While mine were older when I got them, I've found getting into a training class as soon as possible is helpful - if you get a good trainer you and Mojo will not only establish better methods of communicating what you want, you will also get a better idea of where Mojo is coming from.

Good Luck!


----------



## gelbergirl

Mojo is exploring his immediate environment.
If he hurts you, just squeeeeellll and he should stop.


----------



## davetgabby

Teaching bite inhibition is the most important thing to teach your puppy . They learn somewhat from their litter mates but need our help as well. Do not think this will disappear on its own. You actually want your puppy to nip at first so that you can teach it how not to and how to learn to be gentle with its mouth . Here is a great article by Ian Dunbar all about it. http://www.dogstardaily.com/training/teaching-bite-inhibition


----------



## nanfis

*THIS TOO WILL PASS*

Mikey was very nippy I was cut everywhere but he is now 6 mos and a month or so back I realized he had finally stopped. YAY!!! But it does happen, when he bites you just say no (don't yell) and put something he can chew on in his mouth...this too will end. PS Screaming made Mikey bite you again twice as hard thought you were having fun


----------



## Mojo's Mom

Thanks for all replies.

Job A:
Copy the passage from the puppy-nipping thread starting with "While mine were" and going on through "he should stop.".
Job B:
Rewrite the paragraph of the puppy-nipping thread that begins "Teaching bite inhibition is the most important thing" as a short list that keeps its main facts.
Job C:
According to the puppy-nipping thread, what effect did screaming have on Mikey?

Provided information:
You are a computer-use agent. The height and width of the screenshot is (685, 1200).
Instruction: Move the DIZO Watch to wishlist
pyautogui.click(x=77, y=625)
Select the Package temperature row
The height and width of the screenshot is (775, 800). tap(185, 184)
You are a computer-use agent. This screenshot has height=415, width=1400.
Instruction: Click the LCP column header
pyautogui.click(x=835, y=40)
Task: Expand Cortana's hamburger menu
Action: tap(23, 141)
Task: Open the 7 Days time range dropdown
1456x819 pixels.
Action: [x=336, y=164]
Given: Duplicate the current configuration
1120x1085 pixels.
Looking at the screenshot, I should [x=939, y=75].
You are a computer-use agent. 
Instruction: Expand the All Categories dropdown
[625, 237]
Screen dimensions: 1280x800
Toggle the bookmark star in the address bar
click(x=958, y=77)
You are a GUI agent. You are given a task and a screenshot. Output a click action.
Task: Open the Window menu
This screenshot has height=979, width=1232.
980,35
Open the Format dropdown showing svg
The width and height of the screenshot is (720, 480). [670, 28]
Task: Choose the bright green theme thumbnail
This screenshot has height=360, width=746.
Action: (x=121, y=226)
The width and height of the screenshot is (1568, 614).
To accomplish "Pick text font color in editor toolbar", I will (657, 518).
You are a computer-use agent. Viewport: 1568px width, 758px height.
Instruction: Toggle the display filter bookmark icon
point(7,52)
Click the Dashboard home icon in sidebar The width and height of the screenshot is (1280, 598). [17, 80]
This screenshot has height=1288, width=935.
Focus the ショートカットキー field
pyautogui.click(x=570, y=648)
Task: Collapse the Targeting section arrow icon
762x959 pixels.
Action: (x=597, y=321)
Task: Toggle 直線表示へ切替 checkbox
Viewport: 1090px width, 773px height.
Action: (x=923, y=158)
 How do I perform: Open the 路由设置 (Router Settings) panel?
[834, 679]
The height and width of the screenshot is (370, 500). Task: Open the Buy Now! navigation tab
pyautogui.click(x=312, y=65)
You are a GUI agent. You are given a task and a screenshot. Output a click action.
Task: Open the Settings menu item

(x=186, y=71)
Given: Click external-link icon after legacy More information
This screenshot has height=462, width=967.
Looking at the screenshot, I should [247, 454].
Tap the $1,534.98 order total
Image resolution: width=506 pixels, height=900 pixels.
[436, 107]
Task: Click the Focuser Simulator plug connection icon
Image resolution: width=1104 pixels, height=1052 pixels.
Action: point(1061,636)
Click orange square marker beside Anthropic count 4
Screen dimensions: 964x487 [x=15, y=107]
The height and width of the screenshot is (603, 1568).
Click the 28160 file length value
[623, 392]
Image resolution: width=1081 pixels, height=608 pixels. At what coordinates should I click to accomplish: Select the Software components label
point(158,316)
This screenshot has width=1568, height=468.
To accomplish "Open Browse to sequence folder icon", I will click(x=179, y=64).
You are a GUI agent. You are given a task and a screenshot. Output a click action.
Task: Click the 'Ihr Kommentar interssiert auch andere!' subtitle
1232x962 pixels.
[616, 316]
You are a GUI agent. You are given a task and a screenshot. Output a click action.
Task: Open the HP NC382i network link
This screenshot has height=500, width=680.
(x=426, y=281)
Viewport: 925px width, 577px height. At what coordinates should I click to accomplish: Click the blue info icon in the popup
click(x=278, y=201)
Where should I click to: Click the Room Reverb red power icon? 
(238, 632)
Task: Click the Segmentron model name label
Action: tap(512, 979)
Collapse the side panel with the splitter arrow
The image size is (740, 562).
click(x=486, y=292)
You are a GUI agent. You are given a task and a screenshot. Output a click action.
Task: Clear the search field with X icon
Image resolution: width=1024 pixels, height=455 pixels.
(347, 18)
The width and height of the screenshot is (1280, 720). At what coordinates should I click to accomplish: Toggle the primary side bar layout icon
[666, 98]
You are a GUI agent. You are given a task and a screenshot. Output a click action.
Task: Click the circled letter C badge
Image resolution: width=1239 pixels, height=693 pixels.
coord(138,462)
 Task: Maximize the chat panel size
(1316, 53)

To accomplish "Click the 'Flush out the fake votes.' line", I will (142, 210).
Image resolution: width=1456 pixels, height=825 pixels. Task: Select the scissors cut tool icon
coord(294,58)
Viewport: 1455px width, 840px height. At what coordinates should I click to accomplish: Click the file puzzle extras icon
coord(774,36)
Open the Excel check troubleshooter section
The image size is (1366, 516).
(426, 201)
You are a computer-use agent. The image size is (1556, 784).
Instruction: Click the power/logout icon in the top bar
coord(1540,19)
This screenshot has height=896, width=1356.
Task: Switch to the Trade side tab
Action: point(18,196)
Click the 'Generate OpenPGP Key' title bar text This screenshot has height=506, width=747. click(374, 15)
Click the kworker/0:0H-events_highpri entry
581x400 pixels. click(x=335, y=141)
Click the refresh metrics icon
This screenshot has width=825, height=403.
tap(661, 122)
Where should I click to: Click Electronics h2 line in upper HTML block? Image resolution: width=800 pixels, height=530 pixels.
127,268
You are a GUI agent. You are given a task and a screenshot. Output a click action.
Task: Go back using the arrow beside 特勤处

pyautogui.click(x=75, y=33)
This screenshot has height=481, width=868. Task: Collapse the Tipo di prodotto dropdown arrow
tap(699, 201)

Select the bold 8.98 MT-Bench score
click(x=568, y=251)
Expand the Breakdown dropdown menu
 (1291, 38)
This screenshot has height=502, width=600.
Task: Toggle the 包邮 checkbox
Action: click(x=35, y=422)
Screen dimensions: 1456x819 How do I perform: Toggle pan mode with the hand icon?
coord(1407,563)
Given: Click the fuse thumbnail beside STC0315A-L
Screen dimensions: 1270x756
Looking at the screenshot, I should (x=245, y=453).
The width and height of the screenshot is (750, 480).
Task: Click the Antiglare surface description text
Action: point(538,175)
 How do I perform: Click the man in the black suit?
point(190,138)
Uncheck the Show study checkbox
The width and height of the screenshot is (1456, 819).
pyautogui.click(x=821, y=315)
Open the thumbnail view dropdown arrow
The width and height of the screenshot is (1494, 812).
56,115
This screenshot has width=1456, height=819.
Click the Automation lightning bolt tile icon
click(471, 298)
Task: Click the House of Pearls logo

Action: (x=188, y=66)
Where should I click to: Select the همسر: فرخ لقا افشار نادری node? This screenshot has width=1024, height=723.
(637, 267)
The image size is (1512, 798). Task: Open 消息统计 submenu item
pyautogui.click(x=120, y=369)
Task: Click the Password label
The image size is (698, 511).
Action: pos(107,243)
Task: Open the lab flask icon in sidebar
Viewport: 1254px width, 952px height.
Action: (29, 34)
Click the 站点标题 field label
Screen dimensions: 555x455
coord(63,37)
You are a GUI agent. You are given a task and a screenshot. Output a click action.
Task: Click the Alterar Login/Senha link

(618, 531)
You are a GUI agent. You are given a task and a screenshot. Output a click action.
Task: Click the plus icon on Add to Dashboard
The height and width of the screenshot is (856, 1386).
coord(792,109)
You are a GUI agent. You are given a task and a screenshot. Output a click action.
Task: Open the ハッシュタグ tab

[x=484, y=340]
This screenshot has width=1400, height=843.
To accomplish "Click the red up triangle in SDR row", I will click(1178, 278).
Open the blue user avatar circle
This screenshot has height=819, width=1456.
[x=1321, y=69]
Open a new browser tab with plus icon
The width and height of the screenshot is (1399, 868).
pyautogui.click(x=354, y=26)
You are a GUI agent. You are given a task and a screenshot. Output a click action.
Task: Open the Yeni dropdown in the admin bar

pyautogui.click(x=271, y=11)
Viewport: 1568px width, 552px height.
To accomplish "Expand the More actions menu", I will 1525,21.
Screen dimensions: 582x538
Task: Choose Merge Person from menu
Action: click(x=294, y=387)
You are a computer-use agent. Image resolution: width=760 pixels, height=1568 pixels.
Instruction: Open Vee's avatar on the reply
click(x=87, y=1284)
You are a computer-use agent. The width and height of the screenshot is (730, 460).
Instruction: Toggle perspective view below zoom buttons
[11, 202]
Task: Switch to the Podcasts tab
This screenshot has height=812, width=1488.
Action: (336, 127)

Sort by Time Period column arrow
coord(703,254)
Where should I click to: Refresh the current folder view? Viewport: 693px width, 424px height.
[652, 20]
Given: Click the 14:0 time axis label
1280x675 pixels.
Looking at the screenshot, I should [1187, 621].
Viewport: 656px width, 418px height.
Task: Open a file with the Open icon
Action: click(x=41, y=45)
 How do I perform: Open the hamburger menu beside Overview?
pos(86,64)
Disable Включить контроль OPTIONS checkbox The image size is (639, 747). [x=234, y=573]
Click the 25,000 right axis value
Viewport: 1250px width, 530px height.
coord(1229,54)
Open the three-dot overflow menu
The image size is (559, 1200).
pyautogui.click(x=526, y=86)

Response A:
While mine were older when I got them, I've found getting into a training class as soon as possible is helpful - if you get a good trainer you and Mojo will not only establish better methods of communicating what you want, you will also get a better idea of where Mojo is coming from.

Good Luck!


----------



## gelbergirl

Mojo is exploring his immediate environment.
If he hurts you, just squeeeeellll and he should stop.

Response B:
- Bite inhibition is the most important thing to teach a puppy.
- Puppies learn some of it from their litter mates but also need help from people.
- The nipping will not go away on its own.
- Early nipping is actually wanted, because it gives the chance to teach the puppy not to nip and to be gentle with its mouth.
- An article by Ian Dunbar covers the topic: http://www.dogstardaily.com/training/teaching-bite-inhibition

Response C:
Screaming made Mikey bite again twice as hard, because he thought the person was having fun.